What about the Taj Mahal’s striking resemblance to other monuments of Timurid and Islamic architecture? Here Oak had it easy: they were all “Hindu,” too. All other great Mughal mausoleums of northern India were also converted from Hindu temples (p. 29). The dome is not a feature of Islamic architecture – it is actually Hindu (p. 12). And even if the monuments of “Western Asia” are similar to the Taj Mahal, this is because “Hindu architecture” had influenced them, as this architecture used to be popular all over the world in ancient times (p. 12). There is no “Indo-Arabic” architecture – only “ancient Indian” architecture (p. 12). Oak was right on this last point: there is no “Indo-Arabic” architecture; it should be properly called Indo-Muslim architecture. Oak was seemingly confused geographically, mentioning “Western Asia” but not “Central Asia” and mentioning “Arabic” architecture although the Mughals were not Arabs. But since the entire world had been under the Hindu influence, why care about geography?

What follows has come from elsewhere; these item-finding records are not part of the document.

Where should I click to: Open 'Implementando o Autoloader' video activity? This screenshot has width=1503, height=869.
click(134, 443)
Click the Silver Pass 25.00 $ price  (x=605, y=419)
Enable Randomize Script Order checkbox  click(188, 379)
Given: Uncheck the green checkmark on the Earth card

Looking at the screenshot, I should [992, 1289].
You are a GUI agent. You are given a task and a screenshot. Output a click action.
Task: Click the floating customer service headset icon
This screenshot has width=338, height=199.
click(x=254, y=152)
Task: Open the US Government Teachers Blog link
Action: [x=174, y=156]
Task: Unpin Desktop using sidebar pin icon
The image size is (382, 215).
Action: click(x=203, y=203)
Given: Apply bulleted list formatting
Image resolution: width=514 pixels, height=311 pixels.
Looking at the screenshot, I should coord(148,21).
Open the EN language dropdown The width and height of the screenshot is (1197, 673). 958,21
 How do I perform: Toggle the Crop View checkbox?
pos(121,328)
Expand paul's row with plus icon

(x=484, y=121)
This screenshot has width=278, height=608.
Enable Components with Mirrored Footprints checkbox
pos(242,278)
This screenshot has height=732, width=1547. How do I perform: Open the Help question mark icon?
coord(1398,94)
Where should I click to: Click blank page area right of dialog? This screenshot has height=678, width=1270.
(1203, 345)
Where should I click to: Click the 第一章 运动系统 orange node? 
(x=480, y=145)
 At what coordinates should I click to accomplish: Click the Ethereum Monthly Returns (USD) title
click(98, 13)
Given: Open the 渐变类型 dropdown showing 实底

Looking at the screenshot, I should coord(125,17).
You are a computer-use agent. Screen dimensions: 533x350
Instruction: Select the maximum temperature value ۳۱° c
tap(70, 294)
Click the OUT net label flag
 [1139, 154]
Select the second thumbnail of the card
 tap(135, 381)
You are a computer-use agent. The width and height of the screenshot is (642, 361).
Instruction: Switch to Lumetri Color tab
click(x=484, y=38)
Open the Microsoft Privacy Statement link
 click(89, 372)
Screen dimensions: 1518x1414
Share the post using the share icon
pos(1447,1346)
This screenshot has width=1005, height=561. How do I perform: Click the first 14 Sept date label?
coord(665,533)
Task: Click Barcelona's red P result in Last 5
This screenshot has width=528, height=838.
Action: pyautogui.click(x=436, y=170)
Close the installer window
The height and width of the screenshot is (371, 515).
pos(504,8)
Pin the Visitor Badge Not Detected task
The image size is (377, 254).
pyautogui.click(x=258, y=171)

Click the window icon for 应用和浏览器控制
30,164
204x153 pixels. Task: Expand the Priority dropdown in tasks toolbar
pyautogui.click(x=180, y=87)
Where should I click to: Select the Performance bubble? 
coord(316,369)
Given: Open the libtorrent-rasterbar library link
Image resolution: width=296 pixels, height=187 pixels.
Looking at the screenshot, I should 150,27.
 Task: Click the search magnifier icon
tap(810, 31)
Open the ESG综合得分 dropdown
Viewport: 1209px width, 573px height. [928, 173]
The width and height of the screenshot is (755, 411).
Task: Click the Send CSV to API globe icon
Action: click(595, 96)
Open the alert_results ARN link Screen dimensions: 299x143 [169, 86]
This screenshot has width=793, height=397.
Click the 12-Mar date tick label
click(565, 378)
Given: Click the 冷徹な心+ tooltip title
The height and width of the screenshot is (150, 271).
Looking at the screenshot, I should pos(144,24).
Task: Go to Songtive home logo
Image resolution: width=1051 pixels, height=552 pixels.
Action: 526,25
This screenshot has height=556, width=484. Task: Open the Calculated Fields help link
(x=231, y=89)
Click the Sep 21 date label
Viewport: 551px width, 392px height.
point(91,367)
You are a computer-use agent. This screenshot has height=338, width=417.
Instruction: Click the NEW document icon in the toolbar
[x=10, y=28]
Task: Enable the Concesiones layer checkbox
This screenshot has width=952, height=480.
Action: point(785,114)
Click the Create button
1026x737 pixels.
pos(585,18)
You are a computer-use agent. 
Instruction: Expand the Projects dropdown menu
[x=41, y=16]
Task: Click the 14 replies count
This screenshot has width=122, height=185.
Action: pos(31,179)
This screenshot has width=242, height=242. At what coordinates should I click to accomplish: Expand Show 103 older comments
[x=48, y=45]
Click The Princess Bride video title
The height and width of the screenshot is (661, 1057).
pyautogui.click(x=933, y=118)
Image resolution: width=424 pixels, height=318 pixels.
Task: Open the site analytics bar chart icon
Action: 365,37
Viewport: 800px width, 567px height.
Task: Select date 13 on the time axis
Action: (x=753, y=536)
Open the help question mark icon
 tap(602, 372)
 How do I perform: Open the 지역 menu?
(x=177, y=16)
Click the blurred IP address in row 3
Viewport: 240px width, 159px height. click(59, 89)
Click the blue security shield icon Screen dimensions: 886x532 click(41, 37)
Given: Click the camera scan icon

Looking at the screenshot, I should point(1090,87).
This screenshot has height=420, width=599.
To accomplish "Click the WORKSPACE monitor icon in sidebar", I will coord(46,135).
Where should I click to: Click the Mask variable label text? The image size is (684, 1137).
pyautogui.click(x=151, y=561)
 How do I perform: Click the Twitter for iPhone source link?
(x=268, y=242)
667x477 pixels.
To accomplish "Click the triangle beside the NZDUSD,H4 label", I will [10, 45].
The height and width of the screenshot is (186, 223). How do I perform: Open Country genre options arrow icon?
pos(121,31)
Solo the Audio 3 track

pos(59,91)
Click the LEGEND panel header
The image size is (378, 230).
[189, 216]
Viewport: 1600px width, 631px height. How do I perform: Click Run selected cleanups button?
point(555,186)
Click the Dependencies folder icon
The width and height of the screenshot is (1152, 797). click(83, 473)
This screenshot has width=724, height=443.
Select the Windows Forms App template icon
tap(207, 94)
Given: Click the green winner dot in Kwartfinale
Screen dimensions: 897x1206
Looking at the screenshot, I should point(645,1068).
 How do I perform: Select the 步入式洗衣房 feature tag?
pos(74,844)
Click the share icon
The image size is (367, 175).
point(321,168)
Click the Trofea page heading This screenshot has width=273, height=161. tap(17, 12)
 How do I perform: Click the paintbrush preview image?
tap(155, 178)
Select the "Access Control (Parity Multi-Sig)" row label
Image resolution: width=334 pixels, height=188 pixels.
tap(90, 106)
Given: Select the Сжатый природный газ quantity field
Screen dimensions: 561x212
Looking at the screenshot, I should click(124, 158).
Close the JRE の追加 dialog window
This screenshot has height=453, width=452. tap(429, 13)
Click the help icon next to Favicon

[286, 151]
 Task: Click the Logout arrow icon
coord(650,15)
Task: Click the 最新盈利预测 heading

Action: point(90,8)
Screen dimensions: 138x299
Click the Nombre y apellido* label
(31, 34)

It is useless to list all of Oak’s points. His book floods us with a sea of evidence but it is equally shallow in all places. There is, however, at least one more claim worth mentioning. Shah Jahan could not have had the monument built for Mumtaz Mahal, because, like all Mughal emperors, he kept “thousands” of courtesans in his palace. Why, then, would he favor one woman with a monument symbolizing his love (p. 11)? Here Oak contradicted himself, as elsewhere he does claim that the purpose of converting the temple to the mausoleum was Mumtaz Mahal’s death – if that was not so, then what is the Taj Mahal now? But what is more important to me is Oak’s vision of Shah Jahan’s attitude toward woman. It is common among Hindu nationalists to claim that the Muslim rulers were not only cruel and fanatical but also wanton. In this narrative, Shah Jahan could not have loved one woman so much — he must have been lustful like all the rest.
This leads me to a final conclusion. The Taj Mahal is everything the Hindu nationalists do not want it to be. It is Islamic architecture and it is Indian at the same time. It is India’s most famous building and its international trademark, easily overshadowing any single Hindu temple when it comes to India’s global image. It is not built on the ruins of a Hindu temple or using materials from a Hindu temple (contrary to some other buildings) so you can’t “Hinduize” its past. It is a major tourist attraction but it has religious purposes as well, so you can’t “secularize” it either, by wiping out the religious accents. It was built under the Mughal dynasty, which is one of the most hated by Hindu nationalists, but in this case it has no connection to wars, persecutions, or forceful conversions. Try all you can, but you can’t make a symbol of violence out of it (beyond forced labor, at most). It is a symbol of love between two Muslims, while the Hindu nationalists would like to portray the Mughal rulers as lustful, disloyal, and brutal to women. And, despite maintenance issues, it is rather enduring – it’s no ruin which can be left to its final decay, after which the memory of a building can be forgotten or completely remolded. The endurance of stones, the endurance of sources, and the endurance of the more precise historical narrative should keep the likes of Oak at bay.